Vergabekammer darf Zuschlag endgültig gestatten
Vergabe 1634
OLG Naumburg, 08.05.2026, 6 Verg 2/26
Die Vergabekammer darf das prozessuale Zuschlagsverbot im Nachprüfungsverfahren endgültig aufheben.
Kompetenz der Vergabekammer
Die Vergabekammer darf dem Auftraggeber gestatten, den Zuschlag endgültig – und nicht lediglich vorläufig – zu erteilen, wenn die Interessenabwägung dies rechtfertigt.
Interessenabwägung
Im Rahmen der Interessenabwägung darf die Vergabekammer insbesondere die Erfolgsaussichten des Nachprüfungsantrags berücksichtigen. Ist dieser offensichtlich unzulässig oder unbegründet, kann dies dafür sprechen, den Zuschlag zu gestatten. Daneben kann ein besonderes Beschleunigungsinteresse des Auftraggebers gegeben sein. Ein solches liegt beispielswiese vor, wenn die ausgeschriebenen Leistungen der Daseinsvorsorge dienen und zeitlich nicht verschiebbar sind. Eine bestehende Interimsversorgung beseitigt das Beschleunigungsinteresse nicht, wenn kleinteilige sukzessive Einzelvergaben angesichts des begrenzten Leistungszeitraums unverhältnismäßig wären.

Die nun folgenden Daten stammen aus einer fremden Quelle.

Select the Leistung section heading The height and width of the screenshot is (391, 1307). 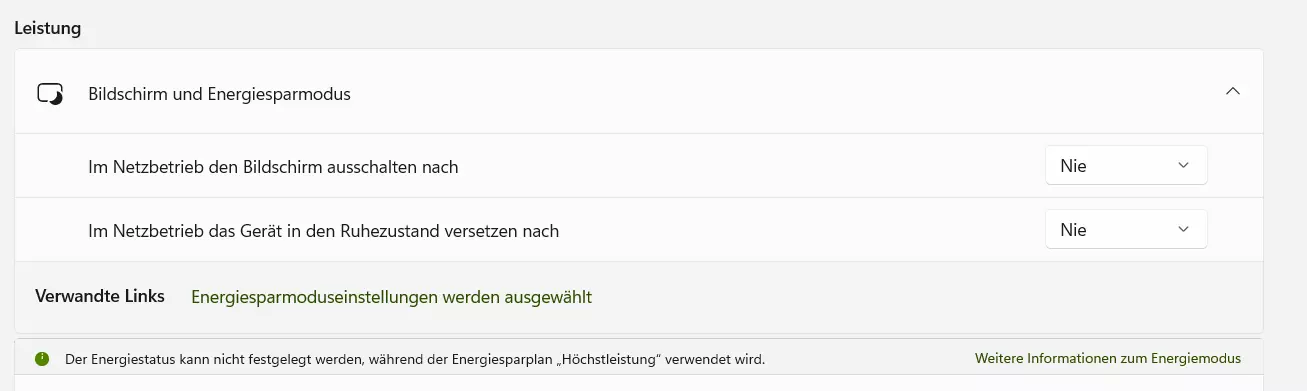[x=47, y=28]
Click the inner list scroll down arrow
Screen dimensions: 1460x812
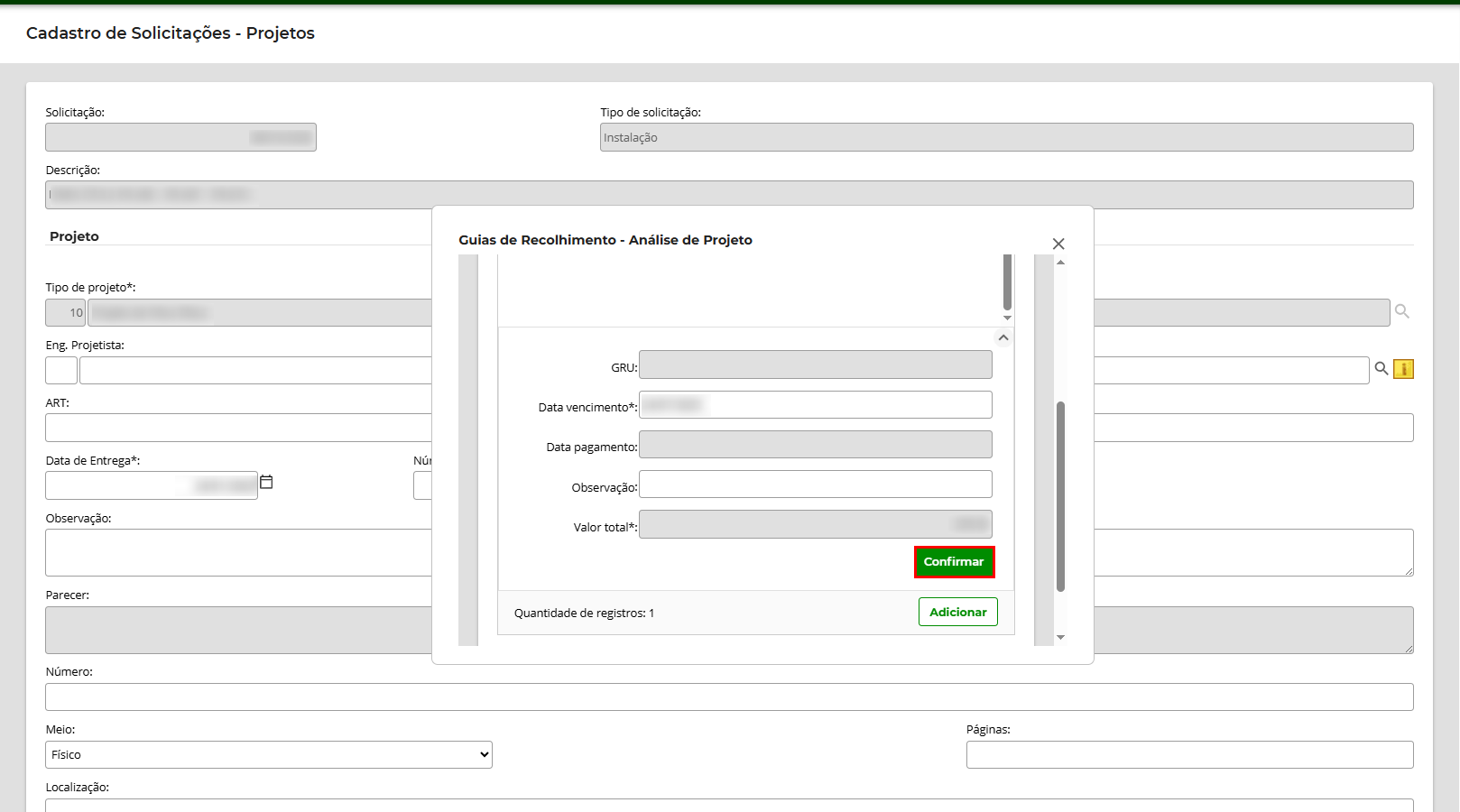pos(1007,318)
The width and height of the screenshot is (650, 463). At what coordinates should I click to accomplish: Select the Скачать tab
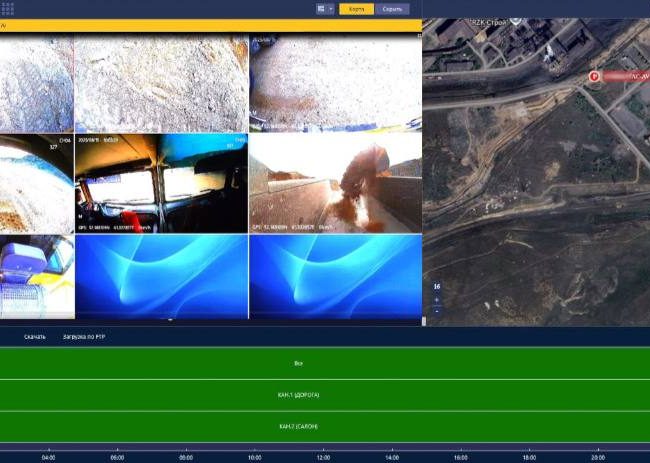tap(35, 337)
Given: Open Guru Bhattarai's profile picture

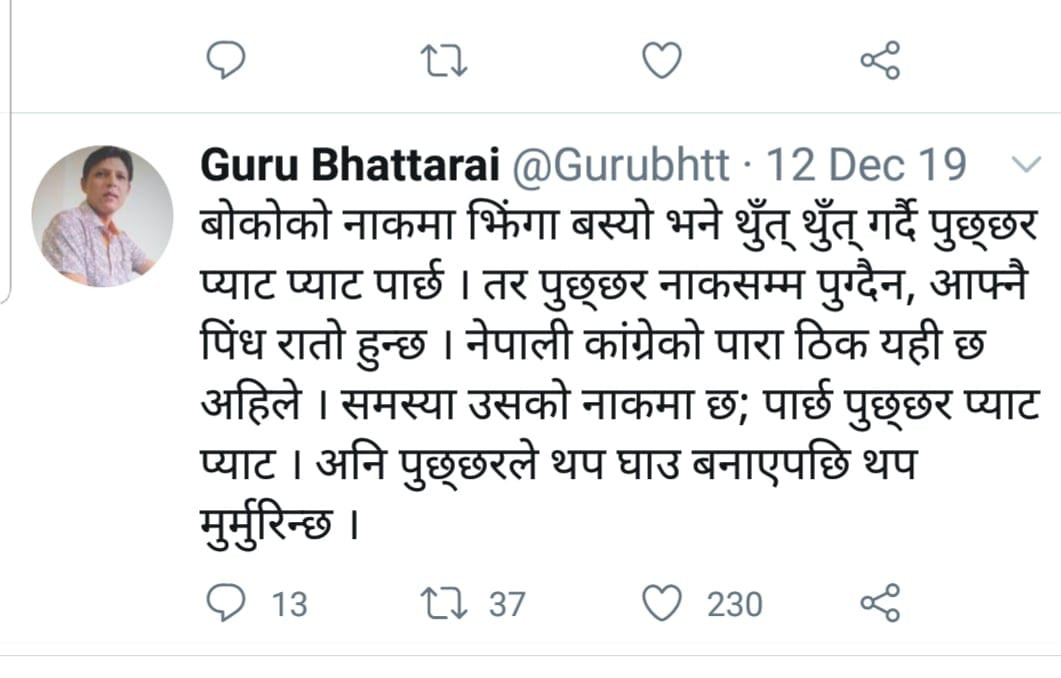Looking at the screenshot, I should coord(102,217).
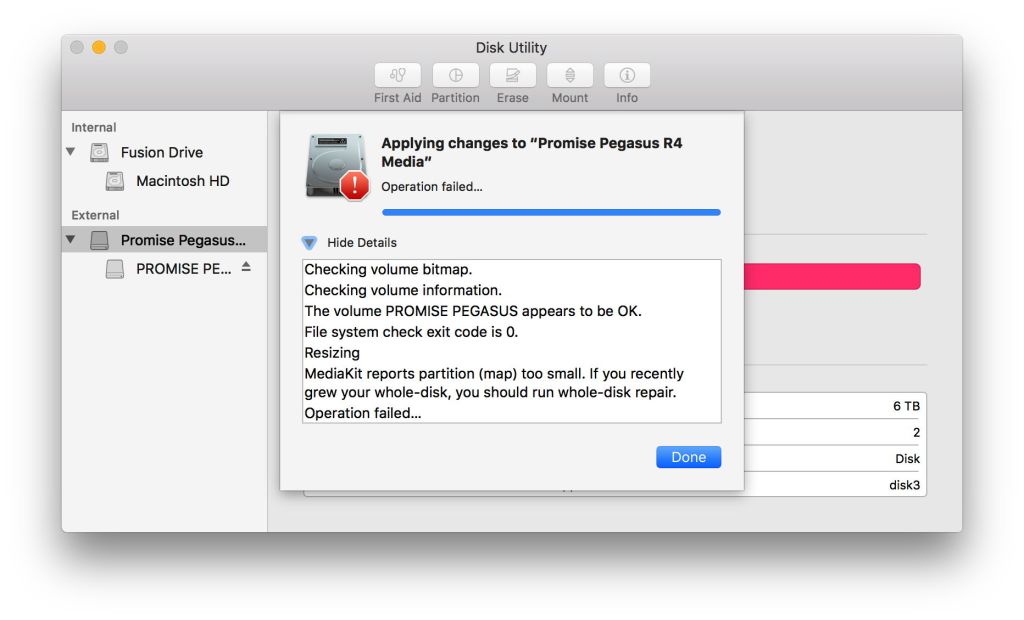
Task: Click the Macintosh HD volume icon
Action: coord(116,181)
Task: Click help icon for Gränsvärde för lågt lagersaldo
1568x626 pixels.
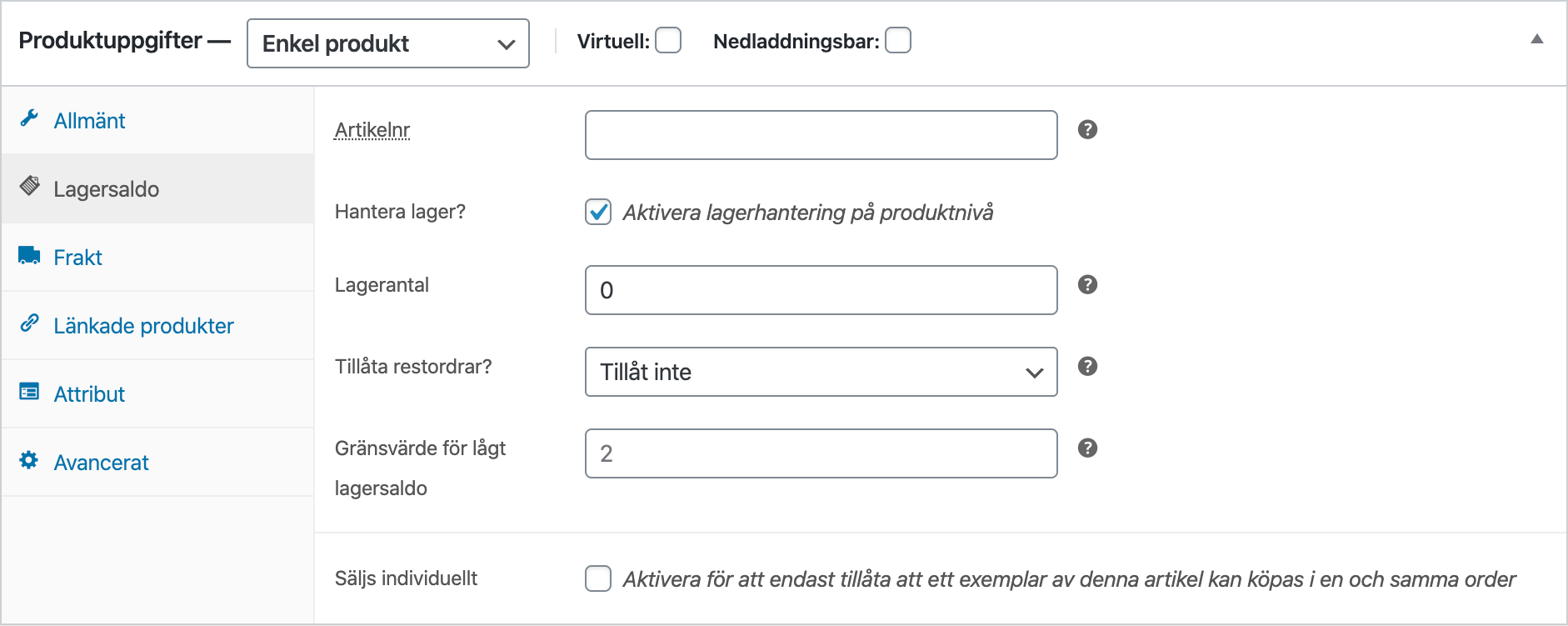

Vereinbarkeit mit Unionsrecht
Die oben dargestellte Kompetenz der Vergabekammer beschränkt den vergaberechtlichen Primärrechtsschutz nicht in unzulässiger Weise. Ein effektiver Primärrechtsschutz kann nicht nur dadurch erfolgen, dass bis zur endgültigen Entscheidung über den Nachprüfungsantrag ein Zuschlagsverbot besteht. Die Nachprüfungsstelle muss lediglich darüber entscheiden, ob und ggf. bis wann ein Zuschlagsverbot im Nachprüfungsverfahren gelten soll.